* _Task details_:
Rewrite everything in the data from the line containing "Task: Select the map" down to the line containing "(x=197, y=163)", both included. Keep the requests and multiply each coordinate in the answers by 1.5, rounding to whole numbers with halves going up.
=== Data in this exercise ===
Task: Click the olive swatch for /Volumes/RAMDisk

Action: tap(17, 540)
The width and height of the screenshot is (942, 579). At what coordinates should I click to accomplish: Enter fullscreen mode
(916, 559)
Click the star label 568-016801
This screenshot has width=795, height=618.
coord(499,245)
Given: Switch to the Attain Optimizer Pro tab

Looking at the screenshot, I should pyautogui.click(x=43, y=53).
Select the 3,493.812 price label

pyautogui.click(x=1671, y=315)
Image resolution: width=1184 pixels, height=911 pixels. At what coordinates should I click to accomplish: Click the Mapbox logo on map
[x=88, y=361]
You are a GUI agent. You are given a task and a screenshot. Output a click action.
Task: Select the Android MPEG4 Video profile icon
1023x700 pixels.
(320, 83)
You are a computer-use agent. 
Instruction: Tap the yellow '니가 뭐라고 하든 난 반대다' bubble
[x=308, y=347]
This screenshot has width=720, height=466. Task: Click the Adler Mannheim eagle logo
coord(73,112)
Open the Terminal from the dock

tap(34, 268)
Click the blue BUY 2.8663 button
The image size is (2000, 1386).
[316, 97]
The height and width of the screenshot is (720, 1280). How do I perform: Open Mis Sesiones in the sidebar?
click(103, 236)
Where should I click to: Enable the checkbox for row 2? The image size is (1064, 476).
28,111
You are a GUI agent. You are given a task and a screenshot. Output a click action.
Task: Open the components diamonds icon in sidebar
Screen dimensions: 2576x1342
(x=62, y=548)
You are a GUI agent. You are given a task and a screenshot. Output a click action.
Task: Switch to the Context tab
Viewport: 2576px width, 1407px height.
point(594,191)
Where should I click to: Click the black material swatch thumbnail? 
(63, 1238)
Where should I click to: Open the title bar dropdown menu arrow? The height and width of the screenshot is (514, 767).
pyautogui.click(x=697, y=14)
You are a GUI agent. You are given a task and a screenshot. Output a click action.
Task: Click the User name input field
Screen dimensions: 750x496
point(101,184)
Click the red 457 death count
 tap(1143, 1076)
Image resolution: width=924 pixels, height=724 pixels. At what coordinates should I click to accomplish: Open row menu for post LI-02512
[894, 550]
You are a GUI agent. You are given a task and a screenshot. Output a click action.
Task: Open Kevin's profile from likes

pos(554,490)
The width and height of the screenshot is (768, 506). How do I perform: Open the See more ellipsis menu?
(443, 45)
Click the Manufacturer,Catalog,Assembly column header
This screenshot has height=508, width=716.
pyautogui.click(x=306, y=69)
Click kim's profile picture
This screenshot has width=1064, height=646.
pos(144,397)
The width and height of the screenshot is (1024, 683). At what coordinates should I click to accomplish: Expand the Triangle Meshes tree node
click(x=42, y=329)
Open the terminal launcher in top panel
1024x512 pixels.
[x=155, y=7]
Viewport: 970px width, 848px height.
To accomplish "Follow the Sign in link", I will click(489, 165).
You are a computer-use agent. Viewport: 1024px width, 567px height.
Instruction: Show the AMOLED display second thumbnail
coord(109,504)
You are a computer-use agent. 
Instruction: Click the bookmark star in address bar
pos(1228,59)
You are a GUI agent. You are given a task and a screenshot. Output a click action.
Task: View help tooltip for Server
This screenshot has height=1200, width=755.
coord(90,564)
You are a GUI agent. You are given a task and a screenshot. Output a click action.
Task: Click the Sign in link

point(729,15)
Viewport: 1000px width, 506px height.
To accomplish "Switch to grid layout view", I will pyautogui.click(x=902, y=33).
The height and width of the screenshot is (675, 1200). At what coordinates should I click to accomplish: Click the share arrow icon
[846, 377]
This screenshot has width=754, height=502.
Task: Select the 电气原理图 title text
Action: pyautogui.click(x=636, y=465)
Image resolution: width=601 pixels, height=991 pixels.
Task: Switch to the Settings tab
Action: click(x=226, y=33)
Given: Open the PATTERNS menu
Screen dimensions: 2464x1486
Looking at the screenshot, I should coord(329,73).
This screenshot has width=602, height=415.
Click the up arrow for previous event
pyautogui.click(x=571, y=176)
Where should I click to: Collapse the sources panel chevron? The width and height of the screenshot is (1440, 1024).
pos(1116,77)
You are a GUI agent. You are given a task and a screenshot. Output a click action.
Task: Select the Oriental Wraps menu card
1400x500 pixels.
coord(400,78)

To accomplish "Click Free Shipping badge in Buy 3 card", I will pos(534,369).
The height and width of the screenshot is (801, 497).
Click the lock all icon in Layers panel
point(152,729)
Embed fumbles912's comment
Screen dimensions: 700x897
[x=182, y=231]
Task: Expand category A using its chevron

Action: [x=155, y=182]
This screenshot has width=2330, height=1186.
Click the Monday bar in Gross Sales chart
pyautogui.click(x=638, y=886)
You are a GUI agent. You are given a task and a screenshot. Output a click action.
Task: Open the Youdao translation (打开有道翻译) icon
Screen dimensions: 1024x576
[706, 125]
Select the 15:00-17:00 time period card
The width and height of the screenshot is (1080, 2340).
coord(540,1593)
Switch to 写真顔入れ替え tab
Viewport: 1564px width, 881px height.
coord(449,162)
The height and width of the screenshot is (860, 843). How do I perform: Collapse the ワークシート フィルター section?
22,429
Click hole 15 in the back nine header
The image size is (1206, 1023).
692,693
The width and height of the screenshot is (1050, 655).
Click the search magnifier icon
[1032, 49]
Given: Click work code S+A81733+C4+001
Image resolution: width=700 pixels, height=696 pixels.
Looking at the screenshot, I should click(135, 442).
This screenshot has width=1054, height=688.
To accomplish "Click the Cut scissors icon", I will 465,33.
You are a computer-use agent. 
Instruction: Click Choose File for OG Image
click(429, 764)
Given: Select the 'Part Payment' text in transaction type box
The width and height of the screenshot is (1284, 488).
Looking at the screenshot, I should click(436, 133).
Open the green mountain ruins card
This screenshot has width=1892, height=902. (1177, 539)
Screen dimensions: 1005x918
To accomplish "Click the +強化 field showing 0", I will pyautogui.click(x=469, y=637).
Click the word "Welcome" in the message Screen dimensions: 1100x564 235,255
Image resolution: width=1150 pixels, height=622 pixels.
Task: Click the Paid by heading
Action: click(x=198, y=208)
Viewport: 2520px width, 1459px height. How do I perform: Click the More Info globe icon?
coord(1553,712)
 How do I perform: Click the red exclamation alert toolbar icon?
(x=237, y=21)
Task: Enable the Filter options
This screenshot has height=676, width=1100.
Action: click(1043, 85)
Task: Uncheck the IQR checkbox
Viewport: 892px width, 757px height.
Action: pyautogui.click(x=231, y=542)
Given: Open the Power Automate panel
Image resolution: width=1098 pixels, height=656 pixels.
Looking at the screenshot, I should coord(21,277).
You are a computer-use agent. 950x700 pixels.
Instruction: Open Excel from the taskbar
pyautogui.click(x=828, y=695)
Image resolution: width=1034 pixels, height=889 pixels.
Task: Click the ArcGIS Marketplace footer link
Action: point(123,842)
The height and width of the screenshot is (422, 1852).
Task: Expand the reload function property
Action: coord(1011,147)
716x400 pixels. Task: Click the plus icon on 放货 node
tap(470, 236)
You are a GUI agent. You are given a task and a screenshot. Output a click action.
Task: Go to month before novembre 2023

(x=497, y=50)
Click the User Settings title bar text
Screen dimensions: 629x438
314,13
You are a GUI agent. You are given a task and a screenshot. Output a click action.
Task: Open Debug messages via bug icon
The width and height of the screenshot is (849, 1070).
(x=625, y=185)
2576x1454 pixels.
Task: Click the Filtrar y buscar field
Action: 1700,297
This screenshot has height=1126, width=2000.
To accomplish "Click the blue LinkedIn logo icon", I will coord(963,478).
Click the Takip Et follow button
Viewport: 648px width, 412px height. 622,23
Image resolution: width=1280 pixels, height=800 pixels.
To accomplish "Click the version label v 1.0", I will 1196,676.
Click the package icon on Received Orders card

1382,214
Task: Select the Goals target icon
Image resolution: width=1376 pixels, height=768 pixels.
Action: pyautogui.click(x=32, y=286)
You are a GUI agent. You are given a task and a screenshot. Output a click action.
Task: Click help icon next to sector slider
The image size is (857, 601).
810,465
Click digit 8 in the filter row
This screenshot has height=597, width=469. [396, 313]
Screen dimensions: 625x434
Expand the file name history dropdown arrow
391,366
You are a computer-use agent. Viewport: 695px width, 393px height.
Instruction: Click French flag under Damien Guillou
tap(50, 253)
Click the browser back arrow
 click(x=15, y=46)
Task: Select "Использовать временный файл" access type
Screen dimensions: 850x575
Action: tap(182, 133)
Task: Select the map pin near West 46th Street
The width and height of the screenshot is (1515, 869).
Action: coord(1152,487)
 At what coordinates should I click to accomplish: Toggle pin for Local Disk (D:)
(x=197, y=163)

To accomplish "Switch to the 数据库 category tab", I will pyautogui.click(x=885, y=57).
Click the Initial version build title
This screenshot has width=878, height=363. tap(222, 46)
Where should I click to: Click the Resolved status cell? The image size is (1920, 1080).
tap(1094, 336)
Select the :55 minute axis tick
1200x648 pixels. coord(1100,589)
===
* _Task output_:
Task: Select the map pin near West 46th Street
The width and height of the screenshot is (1515, 869).
Action: coord(1728,731)
 At what coordinates should I click to accomplish: Toggle pin for Local Disk (D:)
(x=296, y=245)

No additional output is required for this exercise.